One potato per serving
Campfire at the ember stage
Cooking time will vary with the size of the potato
Ingredients:
Select method and refer to instructions for ingredients.
Seasonings: Butter, salt, pepper, grated cheese, sour cream, Greek yogurt, skittled bacon, chopped chives and your personal favorite.
Method 1:
Wash each potato.
Poke each potato all over with a fork.
Bury the potatoes in the hot coals.
Allow to cook for 30 to 60 minutes or until soft inside when squeezed.
Cook’s Note: The skin of the potato may be charred and hard. It is therefore suggested that the cooked potato be cut lengthwise in half and the soft interior removed before seasoning with butter, salt and pepper. If you prefer, the seasonings can be placed directly in the halved potato and the potato then eaten out of the hard shell.
Method 2:
Wash each potato.
Poke each potato all over with a fork.
Smear each potato with 1 tablespoon of butter, then double wrap in tin foil.
Bury the potatoes in the hot coals.
Allow to cook for 30 to 60 minutes or until soft when squeezed.
Unwrap, cut in half lengthwise and serve with seasonings.
Method 3:
Wash each large baking potato.
Cut slices about an inch wide down the length of each potato. Be careful not to cut the slice all the way through.
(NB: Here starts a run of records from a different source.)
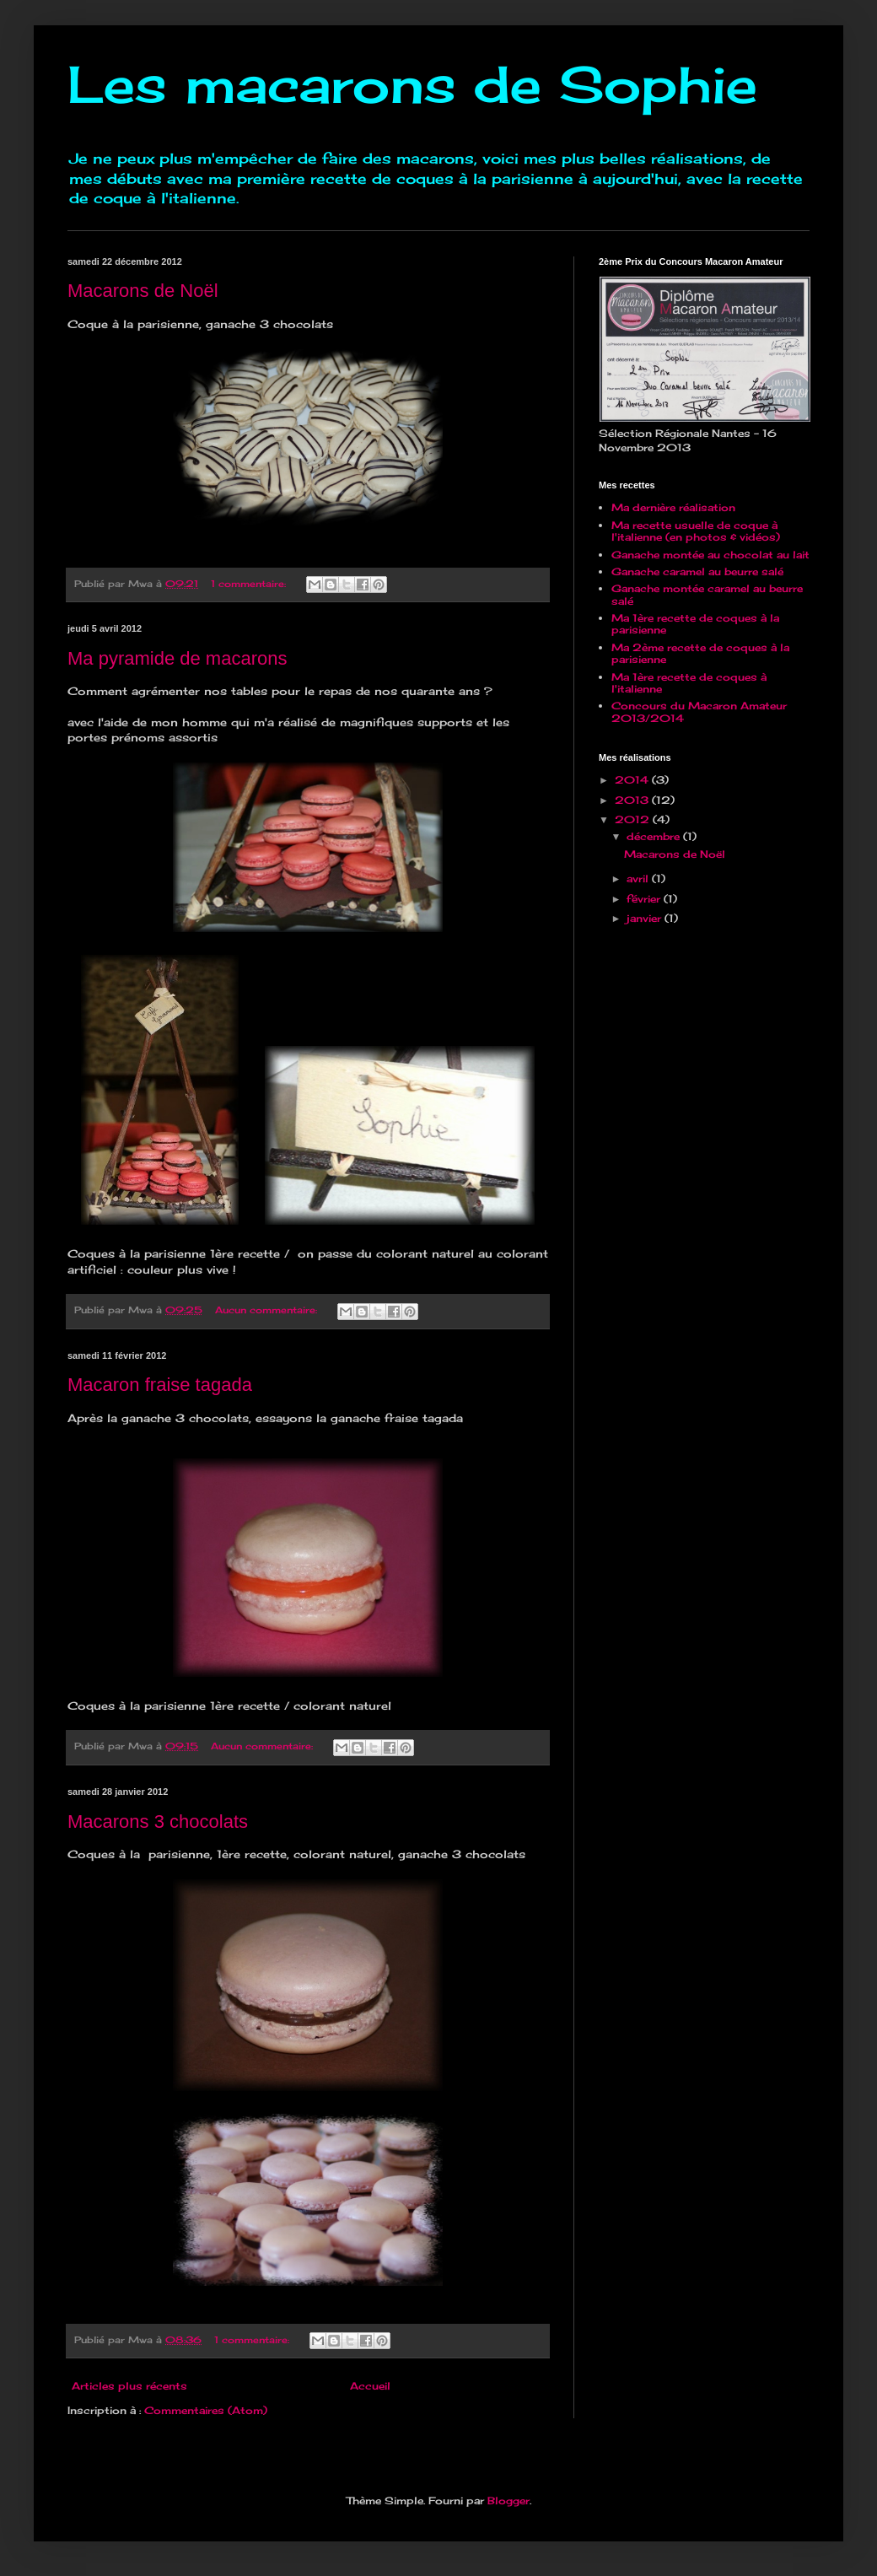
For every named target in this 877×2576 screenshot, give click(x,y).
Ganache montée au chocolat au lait (710, 554)
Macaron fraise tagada (159, 1384)
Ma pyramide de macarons (177, 658)
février (645, 898)
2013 (633, 800)
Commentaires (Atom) (205, 2410)
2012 (634, 819)
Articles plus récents (129, 2385)
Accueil (370, 2385)
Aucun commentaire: (267, 1310)
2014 (633, 779)
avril (639, 878)
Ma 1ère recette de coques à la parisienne (695, 624)
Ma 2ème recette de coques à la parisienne (700, 653)
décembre (655, 836)
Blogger (508, 2500)
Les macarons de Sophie (412, 84)
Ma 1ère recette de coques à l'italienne (689, 683)
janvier (645, 918)
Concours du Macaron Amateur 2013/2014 (699, 711)
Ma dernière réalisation (673, 507)
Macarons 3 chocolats (157, 1821)
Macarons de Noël (142, 290)
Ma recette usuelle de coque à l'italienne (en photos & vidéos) (695, 531)
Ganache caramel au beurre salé (697, 571)
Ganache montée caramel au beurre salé (707, 594)
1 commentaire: (250, 584)
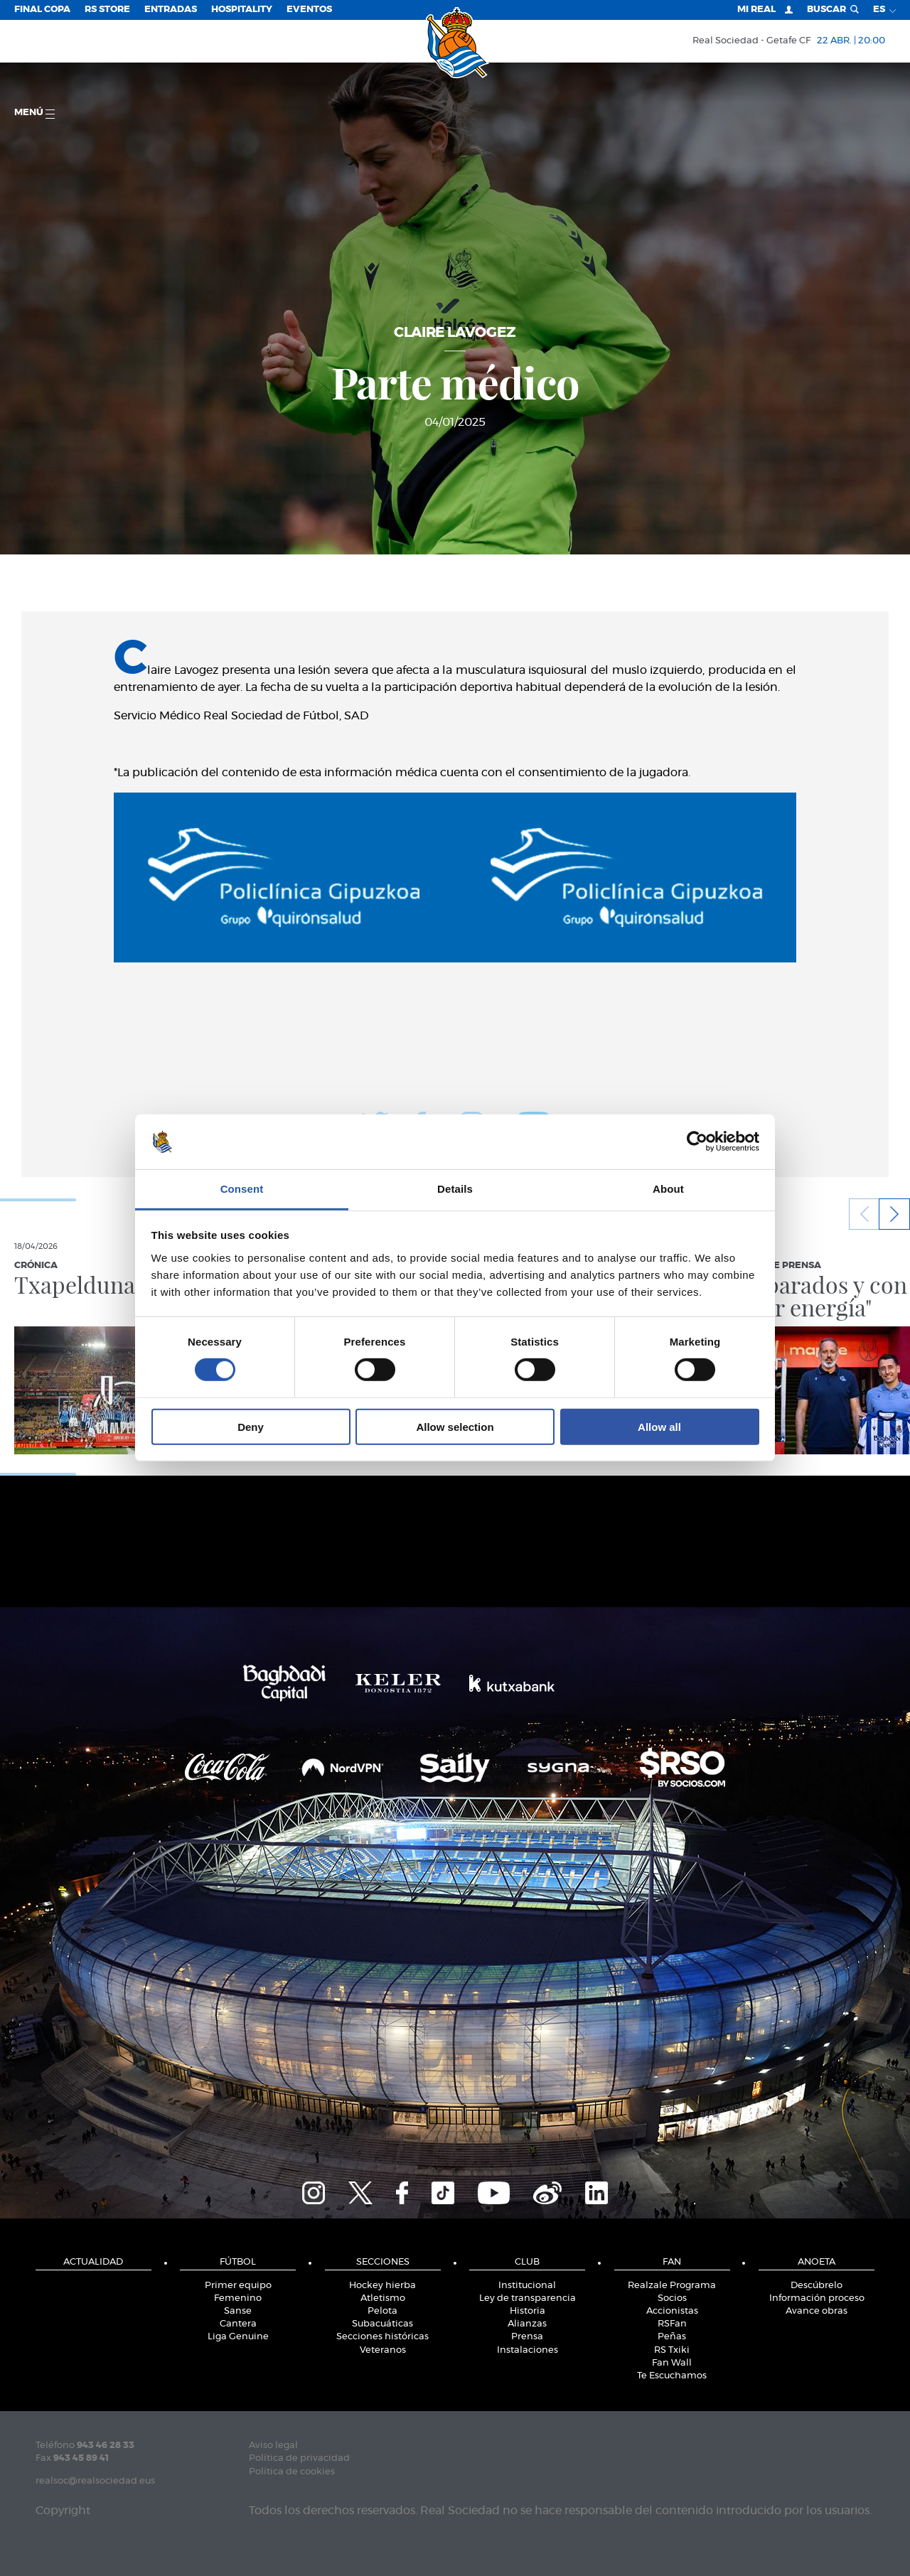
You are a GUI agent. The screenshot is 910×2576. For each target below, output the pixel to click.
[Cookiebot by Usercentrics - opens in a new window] (697, 1141)
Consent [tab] (242, 1189)
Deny (250, 1426)
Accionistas (672, 2311)
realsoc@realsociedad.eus (95, 2481)
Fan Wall (672, 2363)
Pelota (382, 2311)
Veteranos (383, 2350)
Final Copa (42, 9)
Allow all (659, 1426)
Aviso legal (273, 2445)
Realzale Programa (672, 2285)
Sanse (238, 2311)
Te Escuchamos (672, 2376)
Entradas (170, 9)
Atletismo (382, 2298)
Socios (672, 2298)
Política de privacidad (299, 2458)
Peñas (672, 2336)
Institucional (527, 2285)
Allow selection (454, 1426)
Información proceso (816, 2298)
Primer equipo (238, 2285)
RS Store (107, 9)
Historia (527, 2311)
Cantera (238, 2324)
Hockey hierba (382, 2285)
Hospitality (241, 9)
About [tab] (668, 1189)
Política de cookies (292, 2471)
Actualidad (93, 2262)
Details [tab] (455, 1189)
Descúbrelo (816, 2285)
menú (34, 113)
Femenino (238, 2298)
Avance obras (816, 2311)
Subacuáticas (382, 2324)
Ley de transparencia (527, 2298)
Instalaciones (527, 2350)
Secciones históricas (382, 2336)
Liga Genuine (238, 2336)
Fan (672, 2262)
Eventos (309, 9)
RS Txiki (672, 2350)
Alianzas (527, 2324)
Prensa (527, 2336)
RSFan (672, 2324)
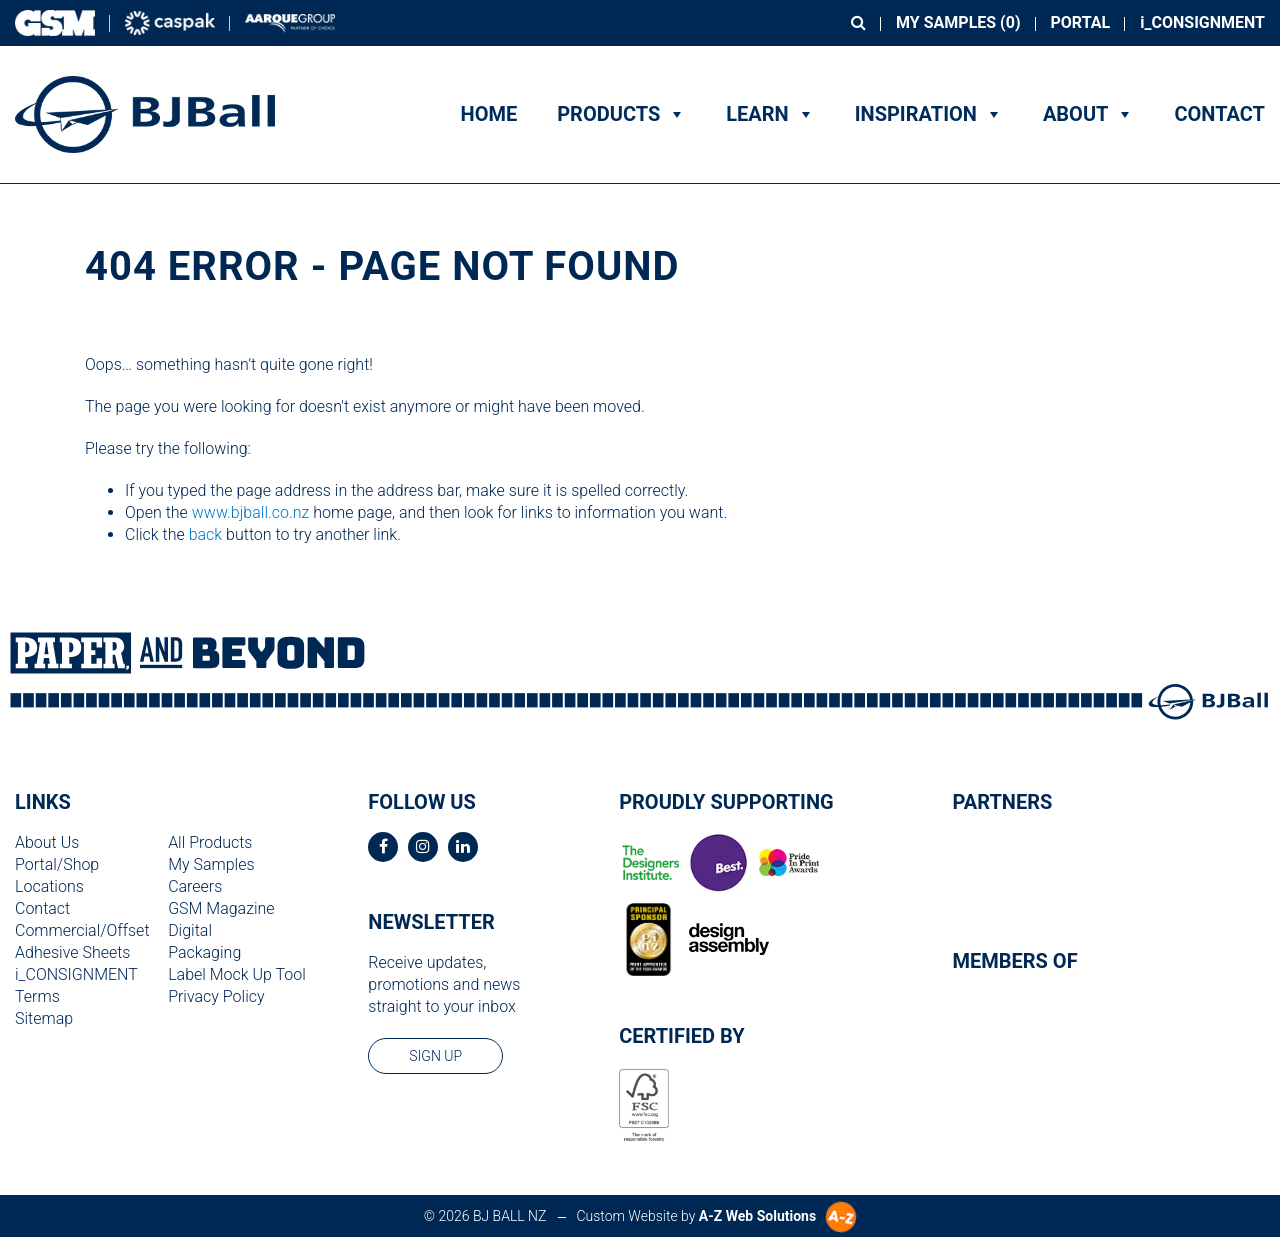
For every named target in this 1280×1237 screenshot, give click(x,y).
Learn (770, 114)
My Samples (211, 864)
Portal (1081, 22)
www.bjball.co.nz (251, 512)
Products (621, 114)
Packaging (204, 952)
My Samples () (958, 22)
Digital (190, 930)
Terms (37, 996)
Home (489, 114)
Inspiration (929, 114)
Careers (195, 886)
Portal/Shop (57, 864)
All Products (210, 842)
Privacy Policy (216, 996)
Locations (49, 886)
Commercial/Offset (82, 930)
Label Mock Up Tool (237, 974)
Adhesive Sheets (72, 952)
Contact (1219, 114)
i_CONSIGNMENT (1202, 22)
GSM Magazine (221, 908)
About (1089, 114)
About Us (47, 842)
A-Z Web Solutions (757, 1216)
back (206, 534)
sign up (435, 1056)
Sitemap (44, 1018)
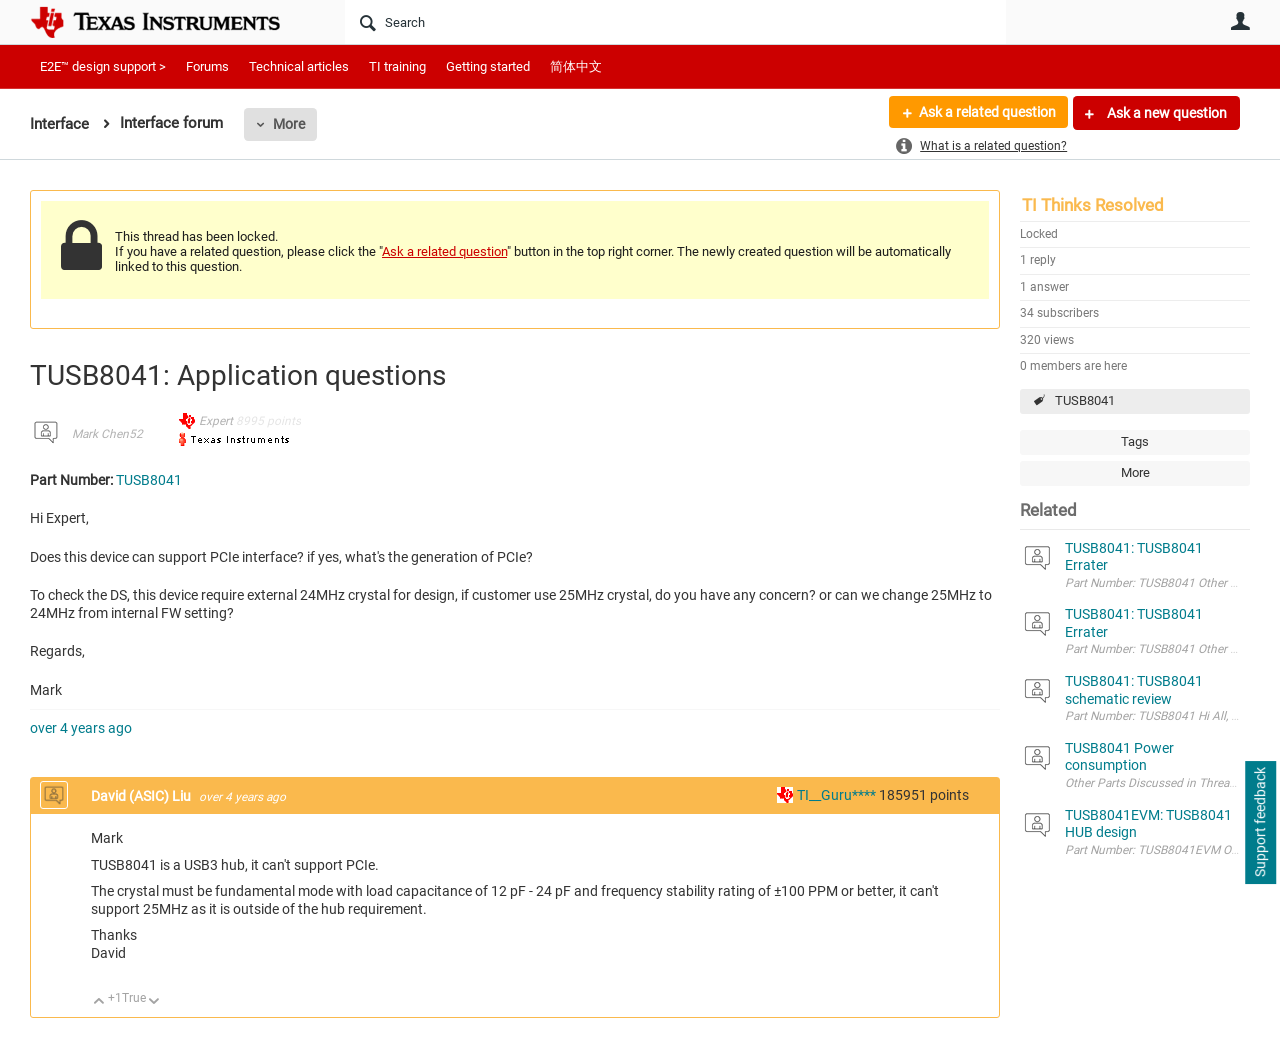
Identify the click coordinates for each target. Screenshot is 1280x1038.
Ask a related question (986, 113)
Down (154, 1002)
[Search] (675, 22)
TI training (397, 66)
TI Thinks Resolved (1093, 205)
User (1240, 21)
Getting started (488, 66)
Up (99, 1002)
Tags (1135, 441)
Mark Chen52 (107, 434)
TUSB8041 (1085, 400)
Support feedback (1260, 823)
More (289, 124)
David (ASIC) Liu (142, 796)
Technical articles (299, 66)
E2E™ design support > (103, 66)
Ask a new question (1165, 113)
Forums (207, 66)
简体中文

The cuts should be deep enough to allow the potatoes to open like an accordion.
Fry ½ slice of bacon for each slit in each potato until semi-crisp.
Thinly slice a sweet onion, one slice for each slit in each potato.
Prepare a thin pat of butter for each slit in each potato.
Place each potato on a piece of tin foil large enough to easily cover the entire potato.
Place a slice of bacon, slice of onion and pat of butter in each cut in each potato.
Close the tin foil around the potato.
Make a well in the embers. Place potatoes in the well. Cover with a mound of embers.
Cook from 30 to 60 minutes. Potatoes are done when the interior is soft. Test by squeezing. Carefully remove from ashes, unwrap, slice lengthwise and serve with seasonings.
Cook’s Note: Extra potatoes are great the next morning, fried.
Historical Note: Tin foil was available as of 1877. Tin foil tends to leave food with a tinny taste. Therefore, to improve the final product, it is suggested that aluminum foil be substituted. There are some advantages to living now.